[Collected data]
===============

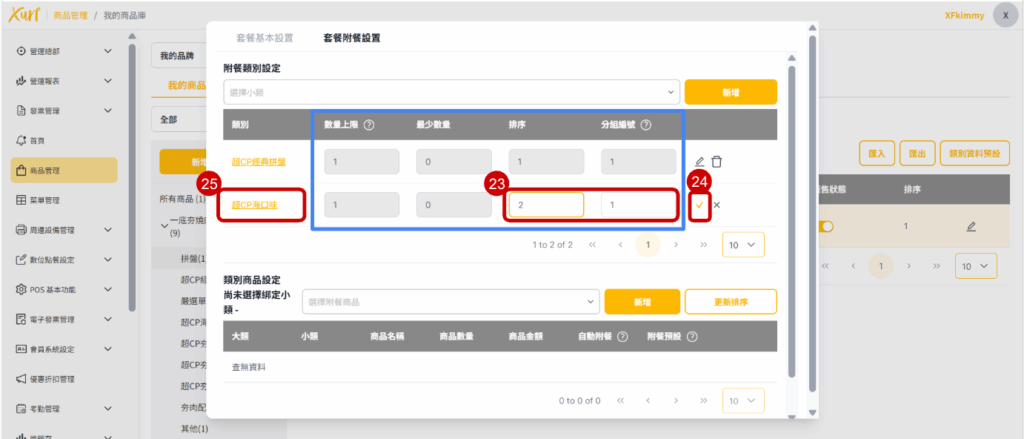
Task: Toggle the sale status switch in background table
Action: coord(826,227)
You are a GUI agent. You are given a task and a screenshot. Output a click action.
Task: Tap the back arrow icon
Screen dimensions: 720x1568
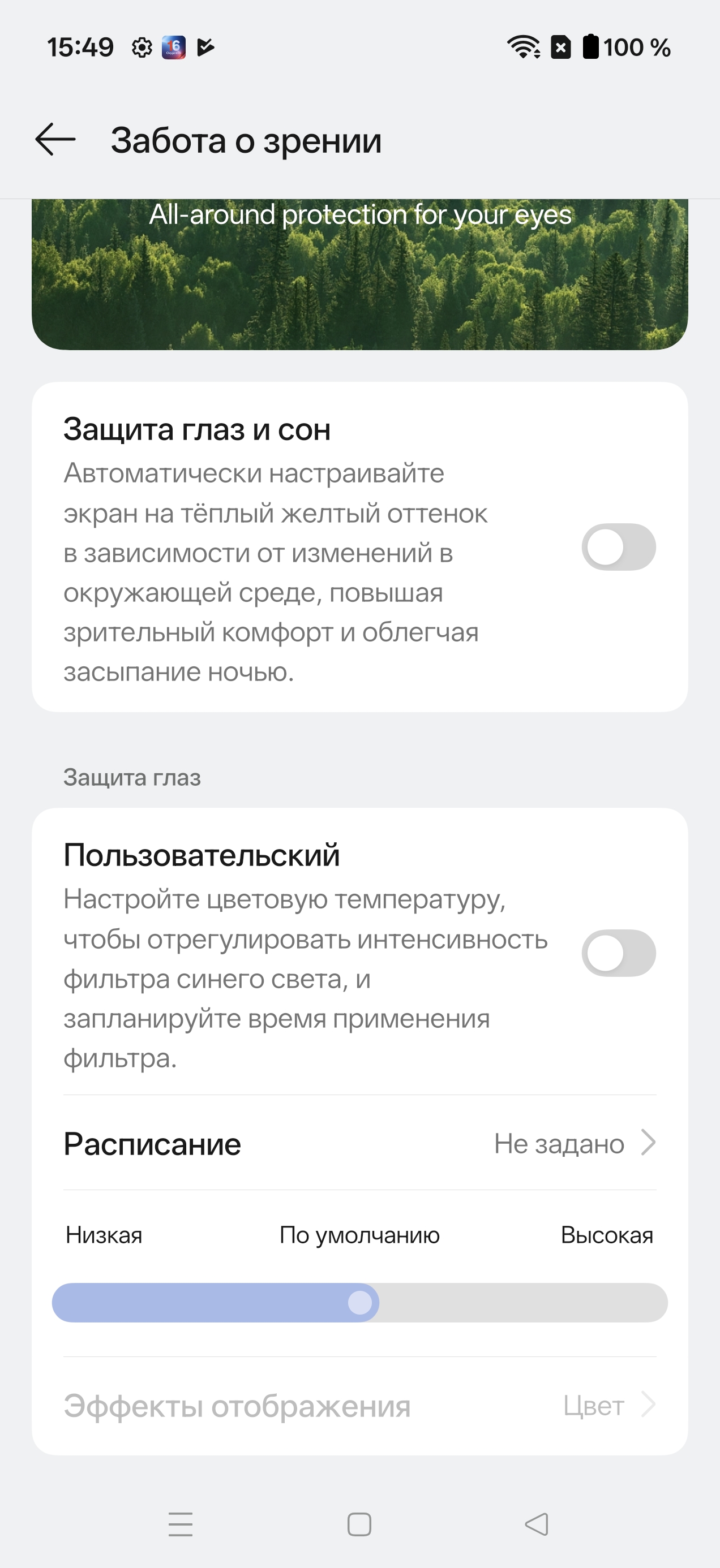point(55,139)
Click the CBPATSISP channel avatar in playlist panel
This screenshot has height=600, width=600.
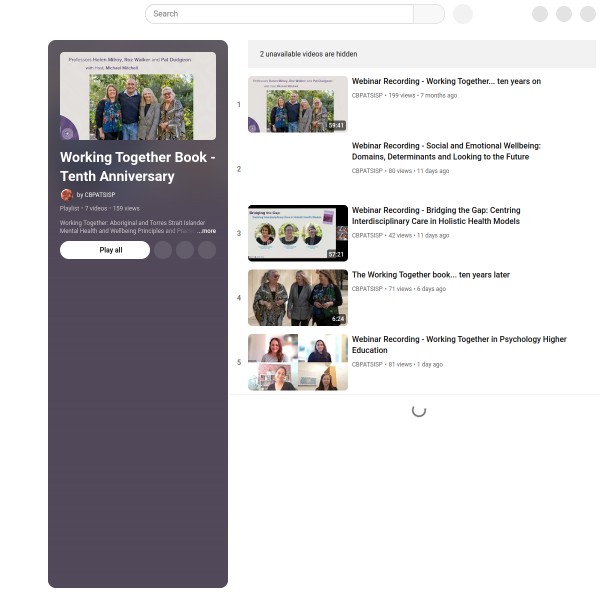point(66,195)
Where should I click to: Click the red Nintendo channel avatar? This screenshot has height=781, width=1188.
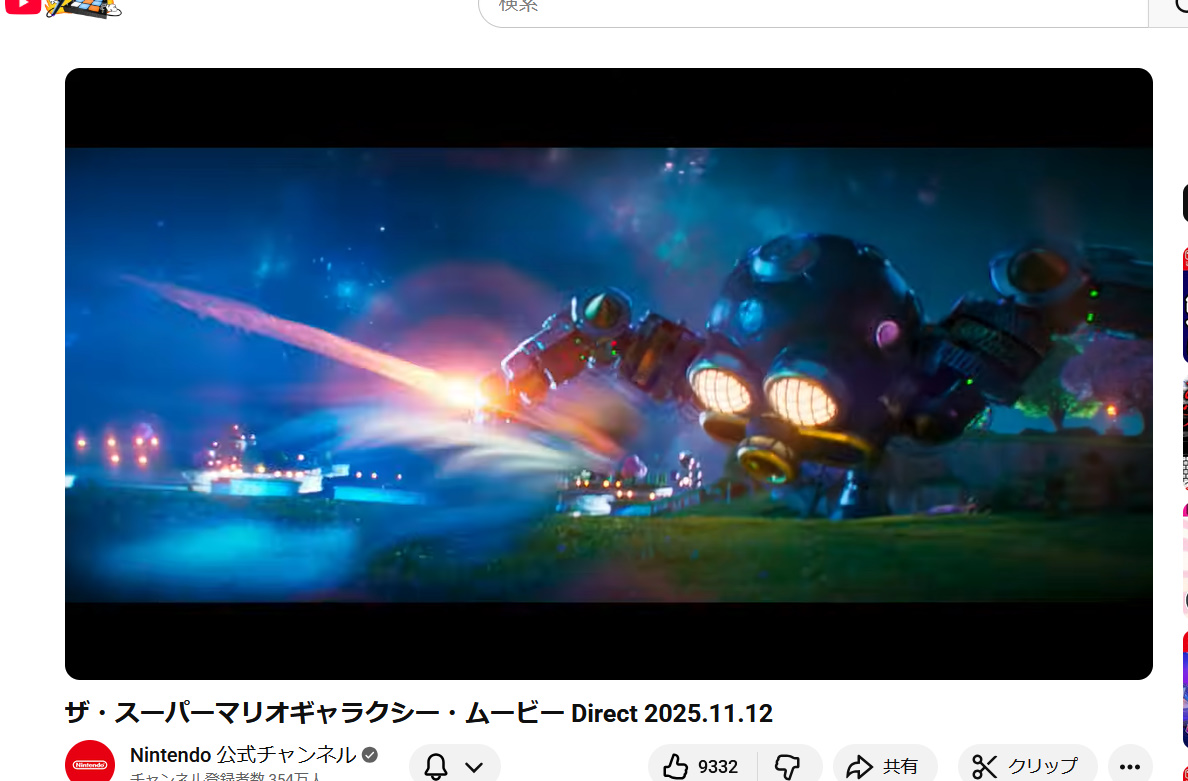click(90, 763)
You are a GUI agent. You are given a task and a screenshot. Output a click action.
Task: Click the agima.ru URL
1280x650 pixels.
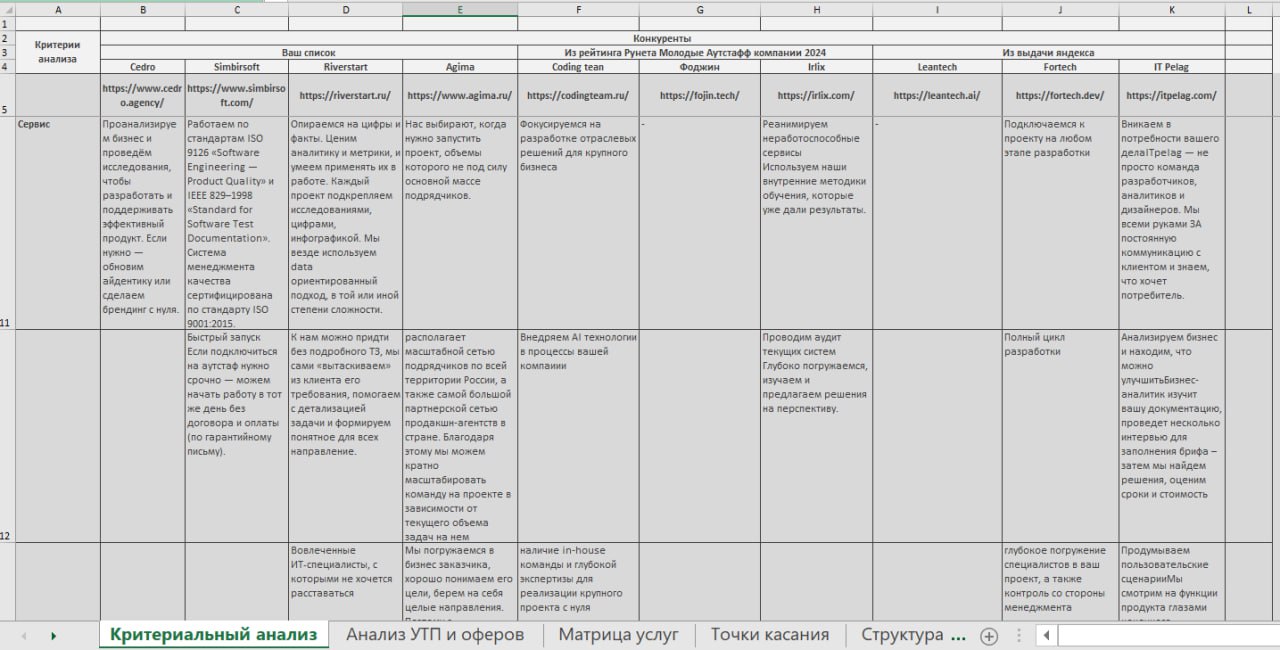459,96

===============

[INSTRUCTIONS FOR THE TASK]
Leave out the pictures, and retype exactly the lines from the one containing "Screen dimensions: 720x1568" through the last line of the data above, no more and no less.

[ANSWER SPACE]
Screen dimensions: 720x1568
point(55,139)
Click the CBPATSISP channel avatar in playlist panel
This screenshot has height=600, width=600.
point(66,195)
Where should I click to: Click the red Nintendo channel avatar? This screenshot has height=781, width=1188.
click(90, 763)
You are a GUI agent. You are given a task and a screenshot. Output a click action.
Task: Click the agima.ru URL
1280x650 pixels.
459,96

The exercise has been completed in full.